Bogotá, 24 de junio de 2020. A continuación, se reproduce la columna escrita por Luis Guillermo Vélez Cabrera publicada en La República. El texto y su imagen fueron tomados de su página web.

Dicen que las malas ideas nunca mueren, pero algunas buenas ideas, algunas veces sobreviven. Hace unos días el exministro Alfonso Gómez Méndez volvió a resucitar una que estaba por ahí, medio olvidada, y a la que el director de la Corporación Excelencia en la Justica, en buena ahora, le dio una pipeta de oxigeno: la convocatoria de una constituyente limitada para la reforma de la justicia.

En general, hacer reformas institucionales de gran dimensión por la vía constituyente es poco deseable. La incertidumbre y la improvisación que conlleva este tipo de iniciativas hace que muchos de sus objetivos se pierdan en el camino. Sin embargo, en algunas situaciones no queda de otra.
Una de las asignaturas pendientes del país es la reforma de la justicia.

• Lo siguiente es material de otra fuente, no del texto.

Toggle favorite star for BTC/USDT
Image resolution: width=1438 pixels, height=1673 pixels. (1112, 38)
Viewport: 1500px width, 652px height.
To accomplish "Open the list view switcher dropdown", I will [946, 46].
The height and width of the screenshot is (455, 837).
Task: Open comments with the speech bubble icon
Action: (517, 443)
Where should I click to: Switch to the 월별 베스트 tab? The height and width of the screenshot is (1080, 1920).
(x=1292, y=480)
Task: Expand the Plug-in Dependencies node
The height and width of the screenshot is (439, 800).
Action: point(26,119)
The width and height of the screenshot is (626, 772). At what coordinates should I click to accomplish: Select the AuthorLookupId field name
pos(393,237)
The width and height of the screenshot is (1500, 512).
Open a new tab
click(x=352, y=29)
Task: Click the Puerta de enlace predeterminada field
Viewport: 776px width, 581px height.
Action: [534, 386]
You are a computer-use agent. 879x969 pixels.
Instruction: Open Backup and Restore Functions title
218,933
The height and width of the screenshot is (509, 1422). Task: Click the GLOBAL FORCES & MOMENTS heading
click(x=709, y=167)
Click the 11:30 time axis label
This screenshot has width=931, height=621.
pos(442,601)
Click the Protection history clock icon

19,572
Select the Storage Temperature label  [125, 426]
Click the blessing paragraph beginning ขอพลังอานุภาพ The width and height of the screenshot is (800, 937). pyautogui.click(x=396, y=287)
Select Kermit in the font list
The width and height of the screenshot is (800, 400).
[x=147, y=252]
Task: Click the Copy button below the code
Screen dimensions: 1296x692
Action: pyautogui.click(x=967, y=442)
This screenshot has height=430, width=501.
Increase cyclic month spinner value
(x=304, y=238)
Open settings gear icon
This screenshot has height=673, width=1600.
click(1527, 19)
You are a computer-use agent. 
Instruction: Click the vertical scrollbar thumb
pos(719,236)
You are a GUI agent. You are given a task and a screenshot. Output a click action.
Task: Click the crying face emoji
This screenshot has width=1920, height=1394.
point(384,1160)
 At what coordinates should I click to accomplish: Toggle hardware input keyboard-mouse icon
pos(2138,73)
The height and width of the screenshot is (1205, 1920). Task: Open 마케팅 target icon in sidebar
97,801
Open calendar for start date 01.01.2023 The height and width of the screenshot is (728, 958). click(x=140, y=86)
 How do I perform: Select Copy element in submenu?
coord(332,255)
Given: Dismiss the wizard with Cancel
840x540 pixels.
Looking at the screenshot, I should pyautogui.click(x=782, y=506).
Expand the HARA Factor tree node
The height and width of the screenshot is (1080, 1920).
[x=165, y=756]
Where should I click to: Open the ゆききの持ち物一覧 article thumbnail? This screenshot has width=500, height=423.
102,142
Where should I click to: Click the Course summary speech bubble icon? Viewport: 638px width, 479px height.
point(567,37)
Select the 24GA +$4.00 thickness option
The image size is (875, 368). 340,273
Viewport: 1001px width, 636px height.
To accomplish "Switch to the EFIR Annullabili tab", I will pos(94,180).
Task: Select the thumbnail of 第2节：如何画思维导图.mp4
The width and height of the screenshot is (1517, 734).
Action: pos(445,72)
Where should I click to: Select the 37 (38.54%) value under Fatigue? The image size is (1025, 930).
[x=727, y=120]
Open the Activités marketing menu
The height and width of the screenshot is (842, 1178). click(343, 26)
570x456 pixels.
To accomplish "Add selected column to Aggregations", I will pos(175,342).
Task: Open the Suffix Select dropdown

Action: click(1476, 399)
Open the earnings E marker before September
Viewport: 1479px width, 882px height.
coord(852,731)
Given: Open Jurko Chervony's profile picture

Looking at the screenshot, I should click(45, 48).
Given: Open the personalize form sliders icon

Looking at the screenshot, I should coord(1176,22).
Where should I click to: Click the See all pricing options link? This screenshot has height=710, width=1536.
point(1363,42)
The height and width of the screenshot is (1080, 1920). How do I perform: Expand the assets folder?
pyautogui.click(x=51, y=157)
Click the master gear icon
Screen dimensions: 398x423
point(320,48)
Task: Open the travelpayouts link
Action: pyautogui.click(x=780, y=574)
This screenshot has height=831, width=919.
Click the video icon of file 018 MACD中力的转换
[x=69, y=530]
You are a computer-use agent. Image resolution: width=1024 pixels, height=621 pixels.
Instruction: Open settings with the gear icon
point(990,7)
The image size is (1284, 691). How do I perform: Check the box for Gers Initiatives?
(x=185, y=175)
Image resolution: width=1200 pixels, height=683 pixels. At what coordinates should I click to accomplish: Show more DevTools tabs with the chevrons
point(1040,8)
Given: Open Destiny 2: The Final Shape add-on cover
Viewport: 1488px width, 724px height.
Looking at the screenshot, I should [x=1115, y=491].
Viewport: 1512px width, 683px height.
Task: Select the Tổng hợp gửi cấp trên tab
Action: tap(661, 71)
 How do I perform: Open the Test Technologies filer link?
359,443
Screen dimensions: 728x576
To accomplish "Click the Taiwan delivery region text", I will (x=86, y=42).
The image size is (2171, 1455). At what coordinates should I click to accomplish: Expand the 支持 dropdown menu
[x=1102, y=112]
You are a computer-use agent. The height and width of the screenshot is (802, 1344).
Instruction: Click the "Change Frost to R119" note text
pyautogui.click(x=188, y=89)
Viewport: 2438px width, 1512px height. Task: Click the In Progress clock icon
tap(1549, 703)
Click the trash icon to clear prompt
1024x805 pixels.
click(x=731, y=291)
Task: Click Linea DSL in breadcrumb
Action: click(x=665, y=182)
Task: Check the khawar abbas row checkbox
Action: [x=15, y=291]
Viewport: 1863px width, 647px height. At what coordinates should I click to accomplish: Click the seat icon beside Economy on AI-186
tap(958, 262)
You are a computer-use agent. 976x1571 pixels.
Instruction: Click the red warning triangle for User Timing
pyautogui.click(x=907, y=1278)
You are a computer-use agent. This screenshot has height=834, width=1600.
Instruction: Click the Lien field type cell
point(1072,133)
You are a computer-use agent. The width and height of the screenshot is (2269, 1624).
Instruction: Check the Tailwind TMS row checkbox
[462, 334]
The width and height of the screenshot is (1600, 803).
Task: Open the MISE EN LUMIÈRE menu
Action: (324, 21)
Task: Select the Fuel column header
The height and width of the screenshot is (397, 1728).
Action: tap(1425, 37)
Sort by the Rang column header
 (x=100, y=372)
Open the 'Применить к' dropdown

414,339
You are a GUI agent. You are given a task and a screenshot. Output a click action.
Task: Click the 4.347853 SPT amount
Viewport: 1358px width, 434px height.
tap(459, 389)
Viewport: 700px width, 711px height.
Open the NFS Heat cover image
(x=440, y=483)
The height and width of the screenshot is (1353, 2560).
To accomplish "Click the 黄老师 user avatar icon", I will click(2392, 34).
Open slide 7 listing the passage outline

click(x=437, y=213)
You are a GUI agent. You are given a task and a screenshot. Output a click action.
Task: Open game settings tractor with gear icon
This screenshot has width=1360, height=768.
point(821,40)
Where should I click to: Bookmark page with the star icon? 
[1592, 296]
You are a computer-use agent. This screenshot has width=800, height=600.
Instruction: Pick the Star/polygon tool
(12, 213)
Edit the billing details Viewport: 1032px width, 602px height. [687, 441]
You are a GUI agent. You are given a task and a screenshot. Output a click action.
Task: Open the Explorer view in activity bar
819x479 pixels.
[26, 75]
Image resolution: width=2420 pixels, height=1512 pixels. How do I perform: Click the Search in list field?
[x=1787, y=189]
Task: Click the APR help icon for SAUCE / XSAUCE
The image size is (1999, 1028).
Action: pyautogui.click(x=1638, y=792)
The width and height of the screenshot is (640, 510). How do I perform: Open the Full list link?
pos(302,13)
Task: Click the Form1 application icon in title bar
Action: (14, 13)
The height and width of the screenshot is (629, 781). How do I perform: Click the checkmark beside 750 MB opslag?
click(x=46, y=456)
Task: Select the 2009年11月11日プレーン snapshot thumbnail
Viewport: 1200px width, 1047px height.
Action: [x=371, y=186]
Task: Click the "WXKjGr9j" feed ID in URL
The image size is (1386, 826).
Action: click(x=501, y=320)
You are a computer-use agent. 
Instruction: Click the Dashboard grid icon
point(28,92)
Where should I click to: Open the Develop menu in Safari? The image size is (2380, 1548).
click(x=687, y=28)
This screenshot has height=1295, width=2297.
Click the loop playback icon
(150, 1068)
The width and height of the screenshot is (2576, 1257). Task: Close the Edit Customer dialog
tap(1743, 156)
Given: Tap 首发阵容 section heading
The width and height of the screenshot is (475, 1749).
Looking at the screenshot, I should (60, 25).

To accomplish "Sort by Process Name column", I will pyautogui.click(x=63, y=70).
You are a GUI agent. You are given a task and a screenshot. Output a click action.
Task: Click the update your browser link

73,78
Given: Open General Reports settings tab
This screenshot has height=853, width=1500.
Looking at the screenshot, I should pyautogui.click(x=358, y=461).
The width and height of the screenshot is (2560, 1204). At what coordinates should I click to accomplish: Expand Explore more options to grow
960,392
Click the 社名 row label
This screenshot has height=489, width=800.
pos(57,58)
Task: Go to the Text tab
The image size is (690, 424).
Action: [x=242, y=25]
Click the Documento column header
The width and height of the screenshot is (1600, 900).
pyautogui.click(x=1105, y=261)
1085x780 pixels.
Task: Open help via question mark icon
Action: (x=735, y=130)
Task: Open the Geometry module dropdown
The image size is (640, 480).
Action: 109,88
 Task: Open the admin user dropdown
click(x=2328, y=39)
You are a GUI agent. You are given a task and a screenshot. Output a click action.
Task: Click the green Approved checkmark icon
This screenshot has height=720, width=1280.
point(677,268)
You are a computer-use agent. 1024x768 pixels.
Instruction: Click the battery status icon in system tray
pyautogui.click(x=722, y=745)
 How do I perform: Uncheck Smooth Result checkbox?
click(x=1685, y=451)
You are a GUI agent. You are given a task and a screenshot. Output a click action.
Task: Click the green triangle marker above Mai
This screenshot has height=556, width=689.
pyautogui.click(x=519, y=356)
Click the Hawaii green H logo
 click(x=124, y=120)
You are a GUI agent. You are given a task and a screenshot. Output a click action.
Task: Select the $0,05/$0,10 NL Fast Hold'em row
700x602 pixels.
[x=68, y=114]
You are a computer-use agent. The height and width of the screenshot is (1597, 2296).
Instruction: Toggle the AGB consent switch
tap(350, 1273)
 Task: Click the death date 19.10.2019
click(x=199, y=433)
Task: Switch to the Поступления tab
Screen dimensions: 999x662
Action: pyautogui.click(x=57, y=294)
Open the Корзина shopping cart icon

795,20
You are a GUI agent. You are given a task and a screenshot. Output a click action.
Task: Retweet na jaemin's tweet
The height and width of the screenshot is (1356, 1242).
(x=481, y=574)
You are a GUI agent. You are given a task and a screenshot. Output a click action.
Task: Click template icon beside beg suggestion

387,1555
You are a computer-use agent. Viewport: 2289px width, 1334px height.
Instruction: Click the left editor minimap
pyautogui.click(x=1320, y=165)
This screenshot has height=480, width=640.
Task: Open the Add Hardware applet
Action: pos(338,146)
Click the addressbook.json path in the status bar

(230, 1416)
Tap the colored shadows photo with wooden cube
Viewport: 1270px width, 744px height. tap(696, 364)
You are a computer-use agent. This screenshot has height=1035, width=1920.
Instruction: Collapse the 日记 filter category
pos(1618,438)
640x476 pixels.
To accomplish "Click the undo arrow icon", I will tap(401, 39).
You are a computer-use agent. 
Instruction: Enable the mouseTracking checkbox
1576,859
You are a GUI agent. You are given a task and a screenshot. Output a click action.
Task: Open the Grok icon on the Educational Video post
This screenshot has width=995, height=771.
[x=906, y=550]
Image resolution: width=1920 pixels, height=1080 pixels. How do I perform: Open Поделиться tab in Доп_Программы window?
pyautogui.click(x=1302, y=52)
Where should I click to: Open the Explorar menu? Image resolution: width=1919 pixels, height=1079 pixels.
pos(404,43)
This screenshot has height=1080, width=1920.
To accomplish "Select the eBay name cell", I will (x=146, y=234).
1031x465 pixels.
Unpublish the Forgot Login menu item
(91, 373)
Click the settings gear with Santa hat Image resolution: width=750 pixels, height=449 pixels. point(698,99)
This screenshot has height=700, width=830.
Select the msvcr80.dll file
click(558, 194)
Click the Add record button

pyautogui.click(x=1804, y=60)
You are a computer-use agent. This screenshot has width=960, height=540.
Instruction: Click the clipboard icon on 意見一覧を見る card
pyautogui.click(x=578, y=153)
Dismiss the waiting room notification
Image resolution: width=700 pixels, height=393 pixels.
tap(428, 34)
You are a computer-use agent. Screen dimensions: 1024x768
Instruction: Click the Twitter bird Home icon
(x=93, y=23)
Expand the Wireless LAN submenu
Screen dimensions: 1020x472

La constituyente de 1991 se instaló prácticamente con ese propósito (el otro era castrar al Congreso, en lo cual fueron exitosos) pero el fracaso de la iniciativa fue evidente casi desde el principio. Como parte de la comisión de empalme entre Samper y Gaviria recuerdo perfectamente cuando el presidente saliente le decía a su sucesor que una de las cosas urgentes por solucionar era el galimatías en que se había convertido el Consejo Superior de la Judicatura. ¡Y de eso hace 25 años!

Desde entonces las cosas no han hecho sino empeorar, parece que entre más dinero y más funcionarios se le asignan a la rama más paquidérmica se vuelve. Las reformas normativas, -algunas loables y bien intencionadas- como, por ejemplo, el Código General del Proceso o el sistema penal acusatorio no han resistido el choque con los intereses enquistados del status quo; mientras que otras, como la del régimen contencioso administrativo, han servido para potenciar una industria de litigio en contra del Estado que le chupa, como un vampiro sediento, billones de pesos a las arcas públicas en beneficio de un puñado de abogados enchufados.

Quizás el pecado original de la reforma constitucional de 1991 fue otorgarle, con cándida ingenuidad, poderes electorales a las altas cortes. Esto, en vez de despolitizar los procesos, por ejemplo, de elección de las directivas de los entes de control, logró todo lo contrario: creó el partido de la justicia, una organización política con facciones, clientela, agenda y plan de gobierno (“el siglo XXI será el siglo de los jueces”, dijo un célebre ex presidente de la Corte Suprema) cuyo objetivo, como el de todos los partidos políticos del mundo, es perpetuarse en el poder.

En eso han sido muy efectivos, más afectivos, de hecho, que cualquier otro partido político desde 1991. Cada vez que se intenta una reforma el partido de la justicia se moviliza con sus inmensos recursos burocráticos y logra hundirla o deformarla hasta tal punto que se vuelve irreconocible.

Por esta razón, ya es hora de pensar en la miniconstituyente. La justicia -al igual que el congreso en 1991- ha sido incapaz de reformarse a sí misma, se necesita que el pueblo con su poder soberano se pronuncie y resuelva de una vez por todas esta tarea pendiente.